When Furey released his book on bodyweight conditioning exercises entitled “Combat Conditioning: Functional Exercises for Fitness & Combat Sports”, it became a critically acclaimed classic.
Yet despite the titles and successes, Furey would be the first to tell you he laid his fitness foundation — and made his best muscular and strength gains — using one movement workouts.
Of course, one movement workouts are nothing new. In fact, they have a tried-and-trusted pedigree going way back.
A generation before Matt Furey grappled his way to greatness, Texas well-digger William Boone employed this same powerhouse protocol to get insanely strong.

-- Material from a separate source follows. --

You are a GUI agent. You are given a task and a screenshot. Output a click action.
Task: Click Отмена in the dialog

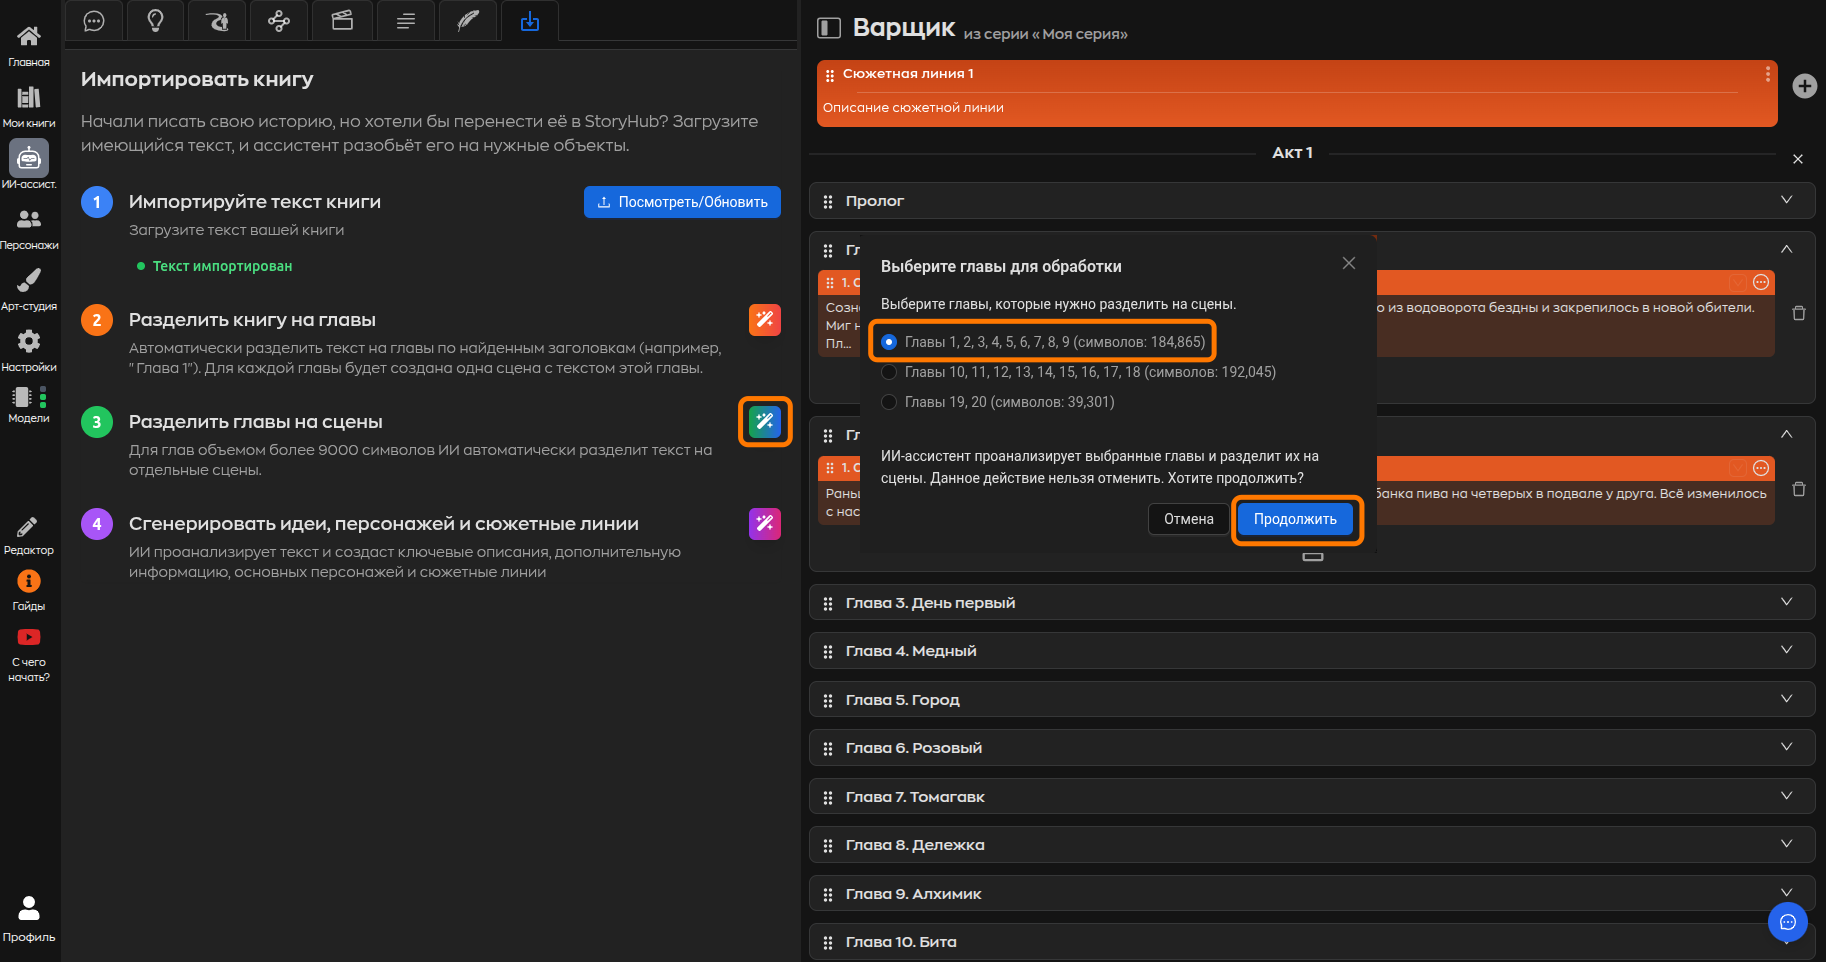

It's a tough task digging holes down through layers of soil, limestone, sandstone and shale to reach the gravel and sand that catch and store water deep underground. Yet that was strongman William Boone's back-breaking job in rural Louisiana in the 1940s. Toiling under a scorching Texas sun, he would routinely work 14 hour days, then return home to train.

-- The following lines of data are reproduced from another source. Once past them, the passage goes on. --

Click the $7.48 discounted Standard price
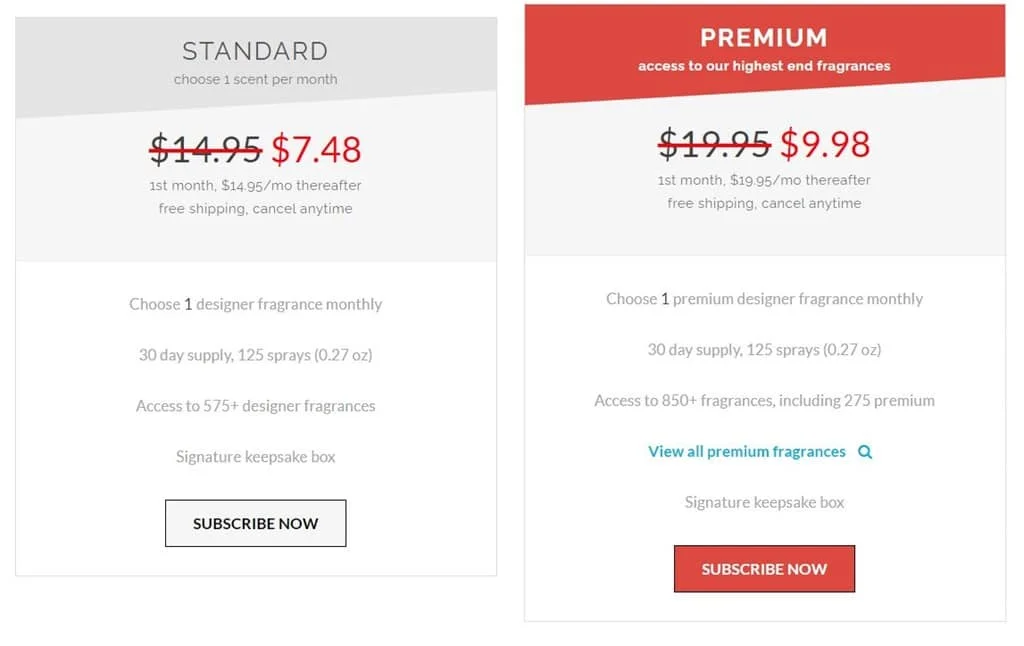 [x=316, y=149]
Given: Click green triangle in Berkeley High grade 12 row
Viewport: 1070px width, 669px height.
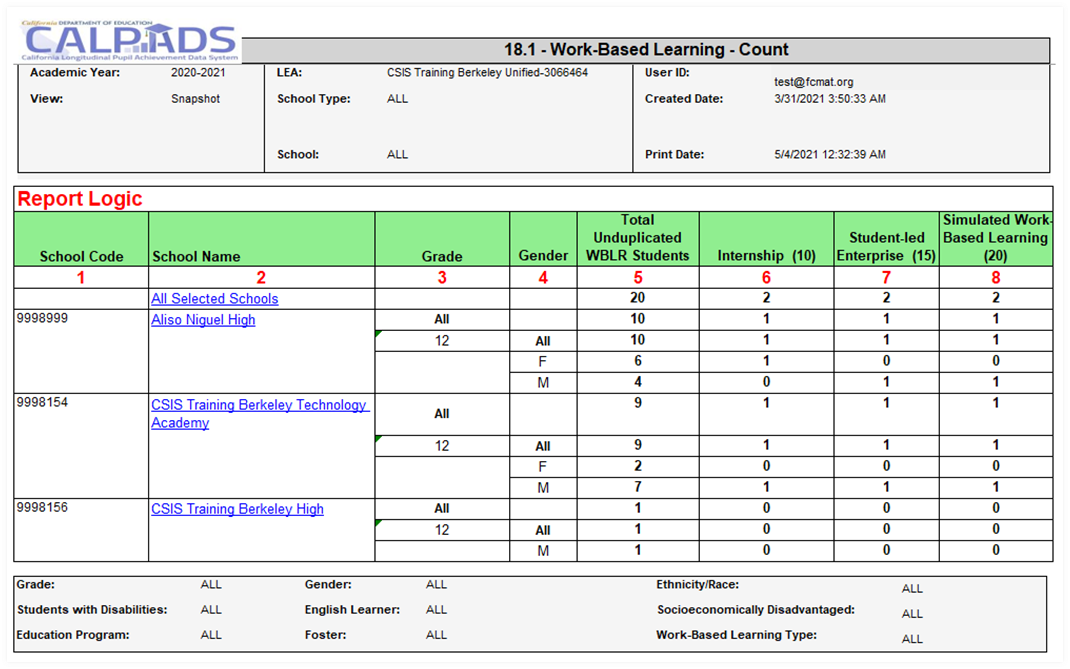Looking at the screenshot, I should coord(379,523).
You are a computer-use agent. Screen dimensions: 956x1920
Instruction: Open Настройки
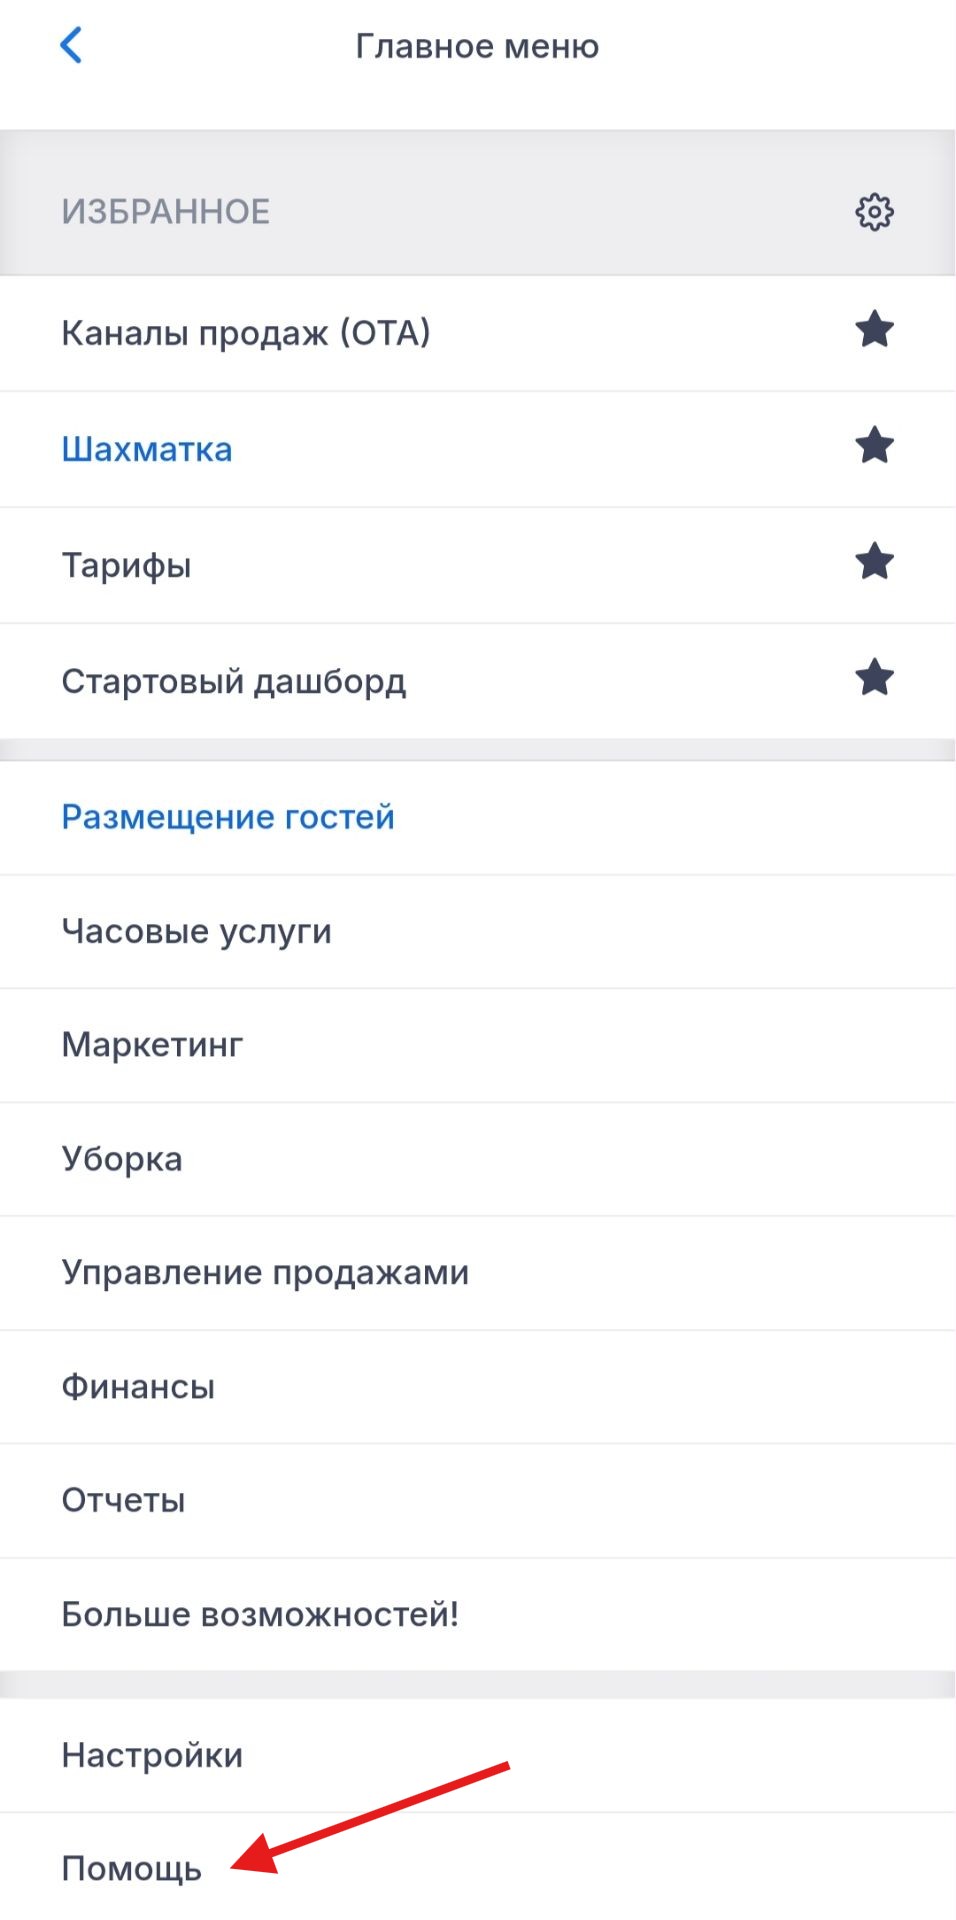click(x=152, y=1755)
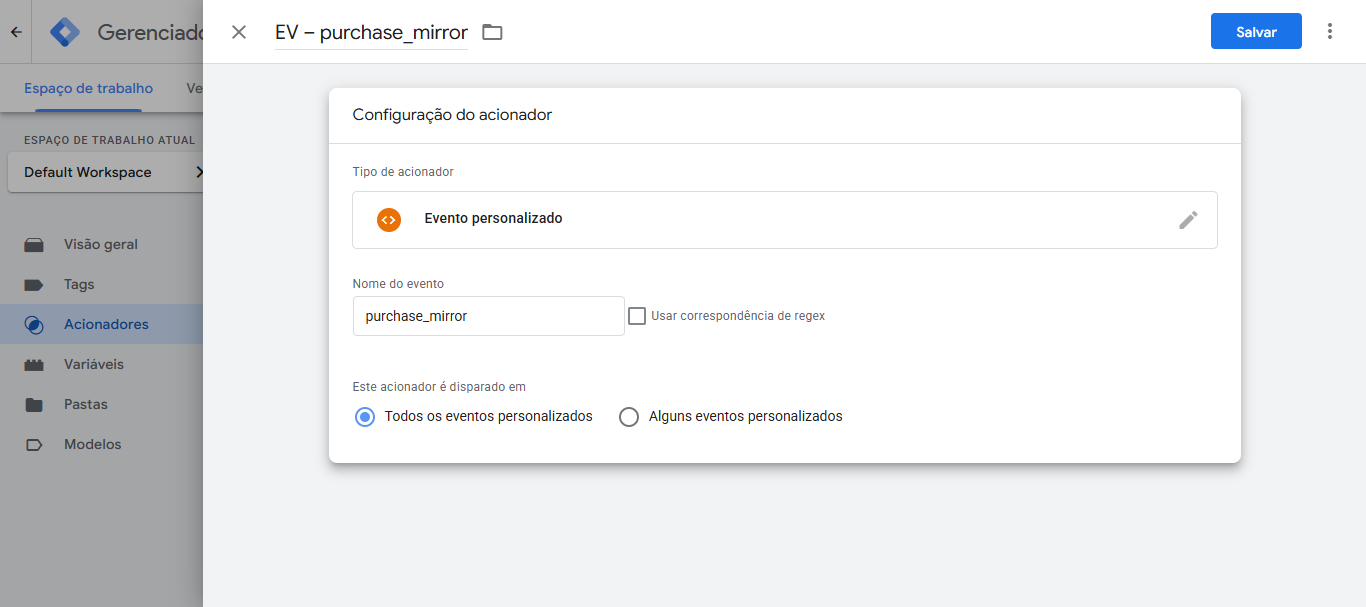Open Acionadores in the sidebar

click(105, 324)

Boone's strength system was therefore borne out of necessity. Since time was a luxury, every second counted when he came to weight train.
Following an ultra-abbreviated workout, he hit the pig iron twice a week with a stripped-back workout that consisted of just one exercise. Over time, this well-digger worked up to gargantuan weights in his chosen exercise. When he reached this point, he would switch to a fresh exercise and once more resume training on this single movement exclusively until he had neared world-record poundages.
We write about one movement workouts in our book Wolverine Strength Secrets and one thing continues to shine brightly: it doesn't matter if you're a desk jockey, a martial arts champ like Matt Furey, or dig holes in the sweltering Texas sun, minimalist training is just as effective today.